◆ REQUIRED TASKS ◆
(A) In the passage on the 4% rule, how much would someone with $1,000,000 saved withdraw in the first year of retirement?
(B) Reproduce the 4% rule passage starting at "One of the biggest" and ending at "needs and inflation.", swapping "inflation" for "rising costs".

One of the biggest challenges of planning for retirement is estimating how much you can spend without having to worry about the economy and world markets.
One popular retirement income planning guideline is the "4% rule", which suggests that you live off 4% of your total investments during the first year of retirement. Then, you readjust every year in retirement based on your changing needs and inflation.
But does this rule hold up? Is the 4% rule a good strategy for you as you plan for living in retirement? Let's dive into this rule a little deeper and consider whether it's right for you.
What Is the 4% Rule?
The 4% rule is a guideline for managing your retirement income and suggests only withdrawing up to 4% of your savings each year of retirement. For example, if you have $1,000,000 saved for retirement, you will withdraw $40,000 the first year.
The idea behind this rule is that it's easy to calculate and provides a benchmark for how much you should spend in retirement. The goal of retirement income planning is to make your money last as long as you do, and the 4% rule is designed to help retirees do that.
Economists calculated 4% by considering both average returns on investments and potential market corrections. They also considered the average life expectancy of retirees. When the rule was established, the average American man was expected to live 15 years after age 65, and the average woman just under 20 years. Using the 4% rule, retirees could expect to have about 35 years of living expenses.
So, the question remains: Does the famed 4% rule hold up today? Let's take a look.
Does the 4% Rule Hold Up Today?

◆ STUDY MATERIAL ◆

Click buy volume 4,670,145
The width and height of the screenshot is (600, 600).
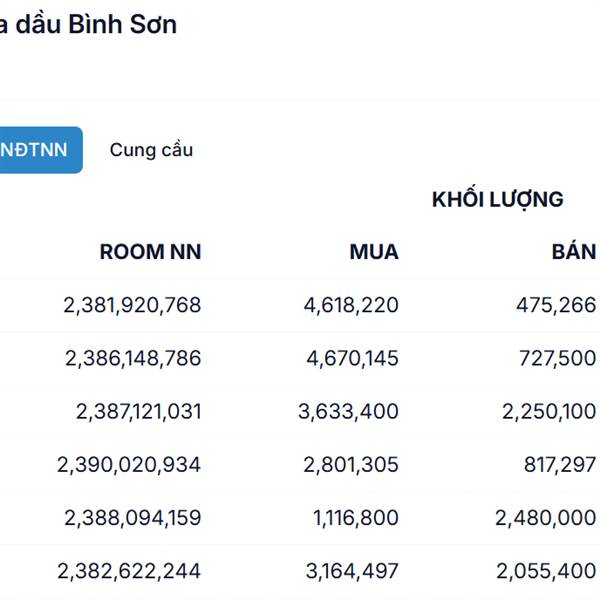(351, 358)
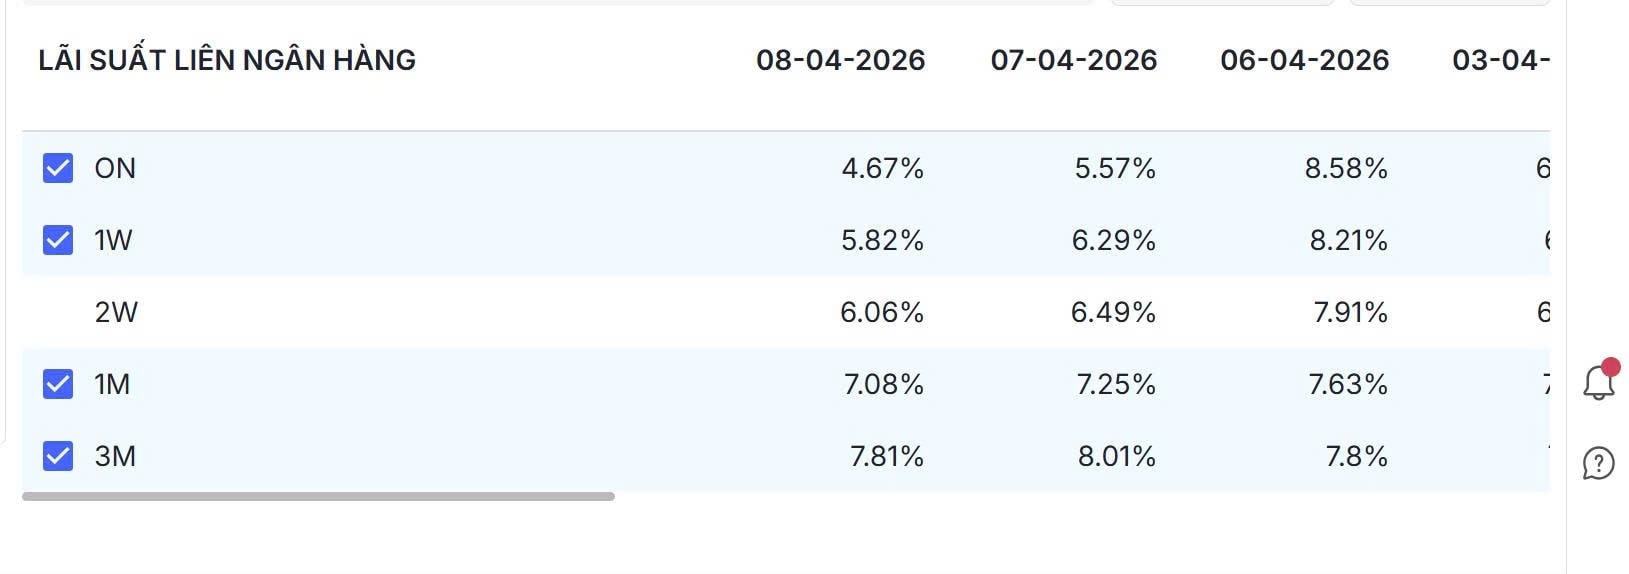The height and width of the screenshot is (574, 1629).
Task: Untick the 3M row checkbox
Action: pyautogui.click(x=58, y=456)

◆ SOLVED TASKS ◆
(A) $40,000

(B)
One of the biggest challenges of planning for retirement is estimating how much you can spend without having to worry about the economy and world markets.
One popular retirement income planning guideline is the "4% rule", which suggests that you live off 4% of your total investments during the first year of retirement. Then, you readjust every year in retirement based on your changing needs and rising costs.